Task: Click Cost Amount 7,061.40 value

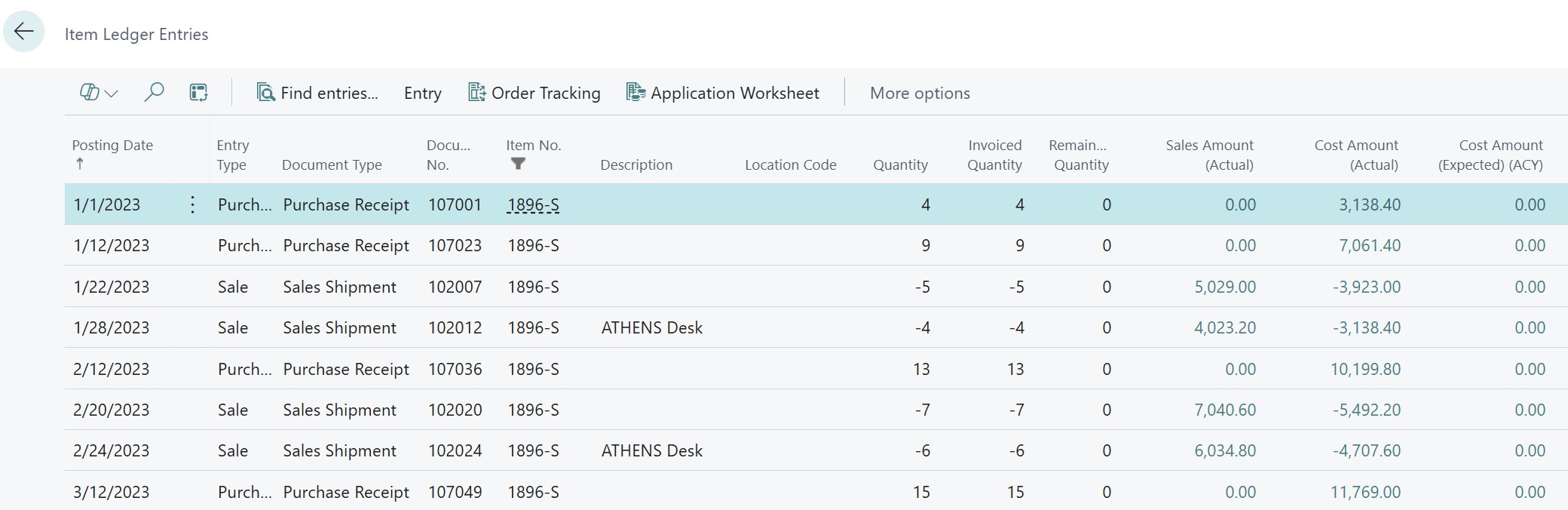Action: 1369,245
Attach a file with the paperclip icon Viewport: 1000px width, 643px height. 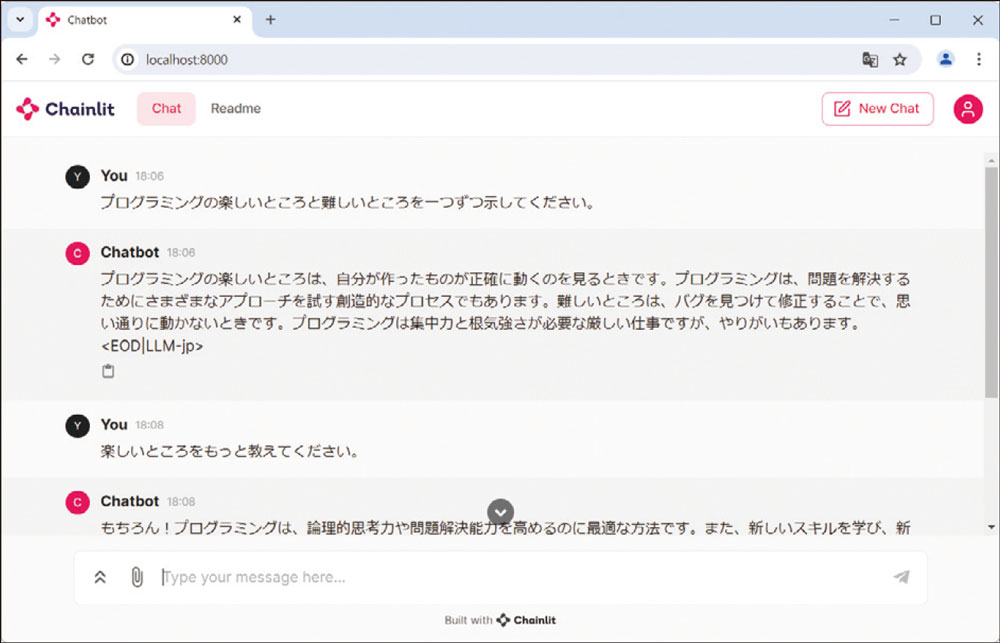coord(136,577)
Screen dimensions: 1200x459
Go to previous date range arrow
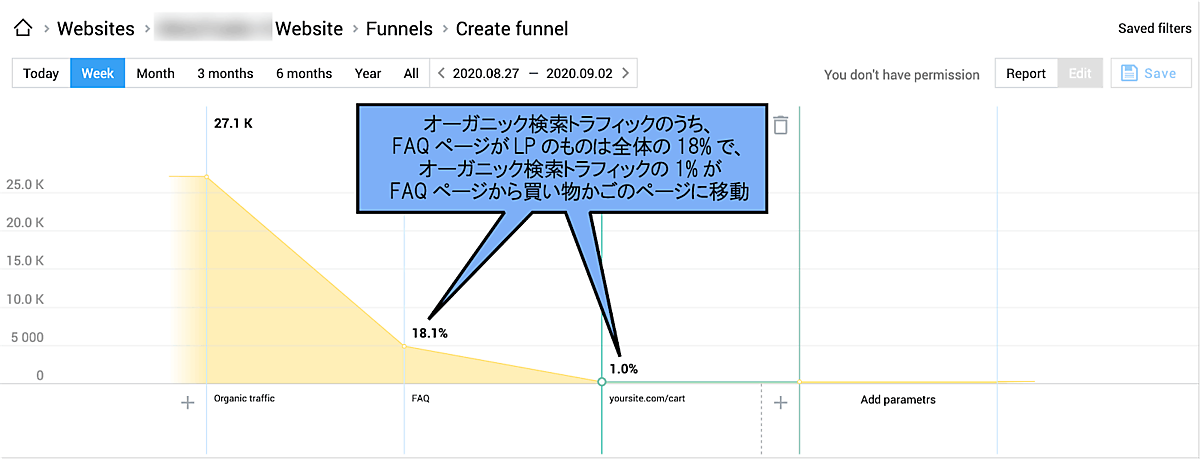coord(440,73)
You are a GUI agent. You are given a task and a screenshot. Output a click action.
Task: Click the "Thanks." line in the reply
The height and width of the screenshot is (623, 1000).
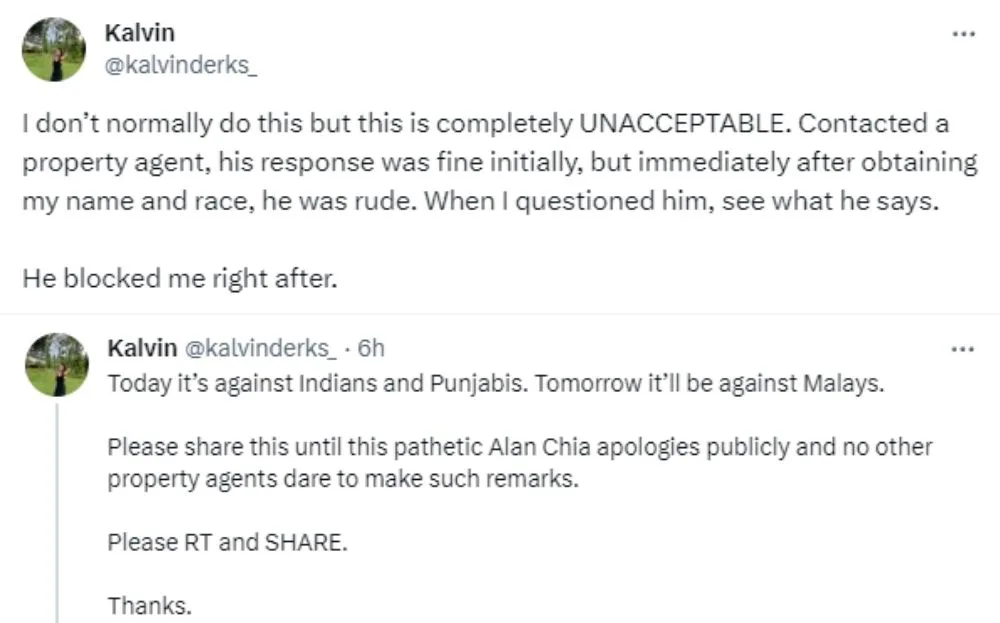(149, 605)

----------

- **Task prompt**
With pictures left out, repeat exactly the lines from the one containing "The height and" through the last line of the data above, inclusive, and nothing else.

- **Answer section**
The height and width of the screenshot is (623, 1000).
(149, 605)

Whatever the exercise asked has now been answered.